The task
Apart from the pictures, every record here must be copied word for word.

Records shown
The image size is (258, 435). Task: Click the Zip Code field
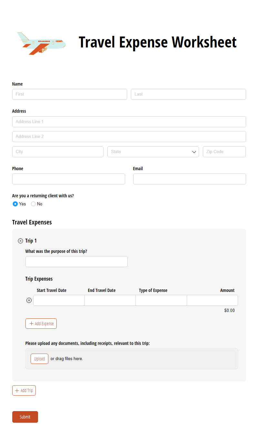pos(224,152)
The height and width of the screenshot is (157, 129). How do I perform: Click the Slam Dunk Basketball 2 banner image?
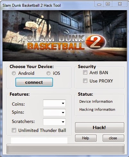(65, 36)
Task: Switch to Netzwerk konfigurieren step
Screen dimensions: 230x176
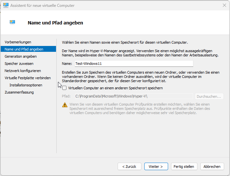Action: (23, 71)
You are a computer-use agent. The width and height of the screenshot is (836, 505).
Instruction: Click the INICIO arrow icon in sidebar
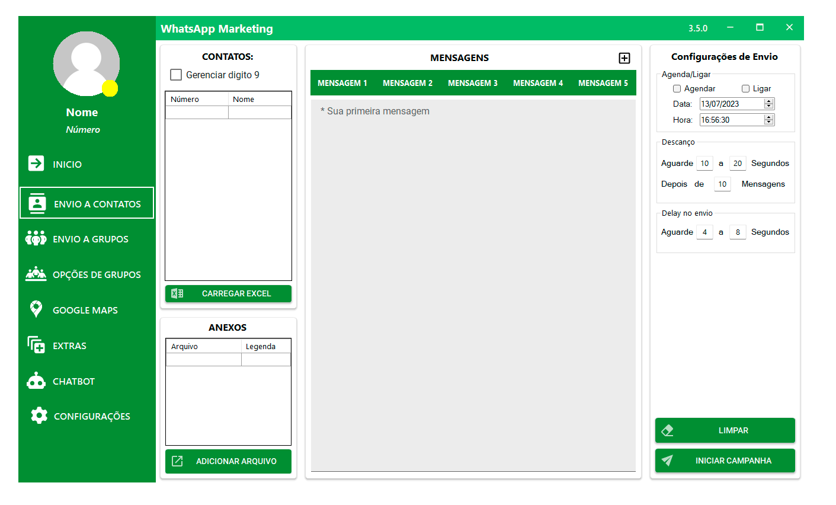[36, 164]
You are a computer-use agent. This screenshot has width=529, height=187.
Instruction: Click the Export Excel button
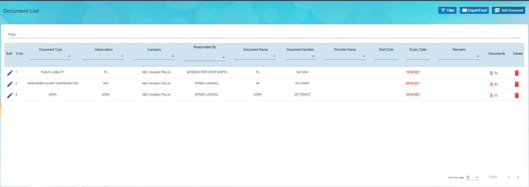(474, 10)

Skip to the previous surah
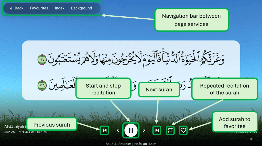point(104,130)
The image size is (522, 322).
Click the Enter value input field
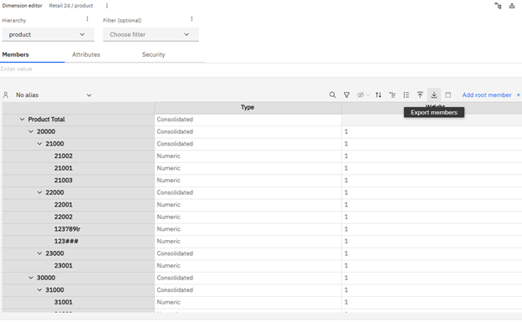click(261, 69)
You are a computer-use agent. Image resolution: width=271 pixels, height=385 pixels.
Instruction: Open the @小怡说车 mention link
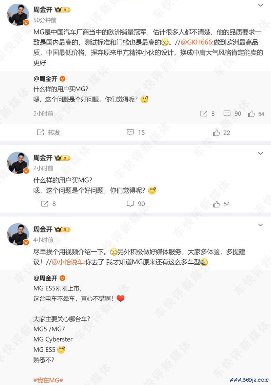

Task response
The image size is (258, 435). Task: Click the Zip Code field
pos(224,152)
The height and width of the screenshot is (157, 129). How do I perform: Click the Slam Dunk Basketball 2 banner image?
(65, 36)
Task: Switch to Netzwerk konfigurieren step
Screen dimensions: 230x176
Action: (23, 71)
You are a computer-use agent. The width and height of the screenshot is (836, 505).
Instruction: Click the INICIO arrow icon in sidebar
[36, 164]
You are a computer-use agent. This screenshot has width=529, height=187.
Instruction: Click the Export Excel button
(474, 10)

Skip to the previous surah
point(104,130)
The image size is (522, 322).
Click the Enter value input field
click(261, 69)
You are a computer-use agent. Image resolution: width=271 pixels, height=385 pixels.
Instruction: Open the @小怡说车 mention link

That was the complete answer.